News and Tribune

July 7, 2010

Hill talks mental health in Jeffersonville

Congressman says misinformation still surrounds health care legislation

By DAVID A. MANN
David.Mann@newsandtribune.com

JEFFERSONVILLE — U.S. Rep. Baron Hill recalled the peculiar question recently posed to him by an elderly woman at a New Albany McDonald’s: “If I’m sick and go to the hospital, is it true that the government will now give me a pill to take to go home and die?”

It was a genuine question, said Hill, noting the resident wasn’t being at all facetious.

And although it was an extreme case, Hill said there are such concerns circulating amongst the public since Congress passed a health care reform package earlier this year. Many senior citizens believe their Medicare benefits are going away, he said.

“It’s not true,” he said, arguing that the bill improved the program by closing a gap in prescription drug costs, referred to as “the doughnut hole.”

“It’s doing a lot of good things but there’s still a lot of misinformation,” he said.

Hill’s comments were made during a discussion of the legislation with some of the staff of Wellstone Regional Hospital, a mental health care facility in Jeffersonville. The congressman and members of the staff toured the facility Tuesday, getting a look at a new geriatric wing, a new cafeteria and other areas of the 100-bed hospital. After the tour, he sat down with staff, discussing industry trends.

John Ambers, the hospital’s clinical director of outpatient and addiction services, told the Democratic Indiana congressman that in recent years, managed-care companies have increasingly cut funding for mental health services. Fewer and fewer in-patient care days are being offered for addiction treatment, he told Hill.

He argued that a person can go out and eat fast food and be treated for any ensuing heart problems, yet when it comes to receiving alcohol and substance abuse help, some managed-care companies will give a person only one attempt in a lifetime to break an addiction.

Further, Roger McGee, the hospital’s director of utilization management, questioned whether the bill would hold managed-care companies accountable on dictating how long a patient can stay at a facility.

Hill didn’t have the answer to that specific question.

However, he said the bill was designed to make the health care system more patient-friendly and give physicians and psychiatrists more latitude in such decisions.

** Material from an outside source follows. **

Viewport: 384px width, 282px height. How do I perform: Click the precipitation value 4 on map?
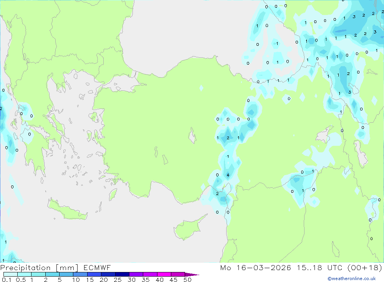click(228, 175)
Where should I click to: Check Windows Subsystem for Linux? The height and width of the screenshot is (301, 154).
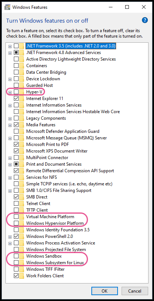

Additionally, he said some of the results of the bill are still a work in progress — decisions yet to be made by the secretary of Health and Human Services. He said he would pass the concerns they expressed on to those making decisions in Washington, D.C.

Health care reform was a major piece of the Obama administration’s agenda. The bill, called the Affordable Care Act, came on a close vote after months of debate between Republicans and Democrats.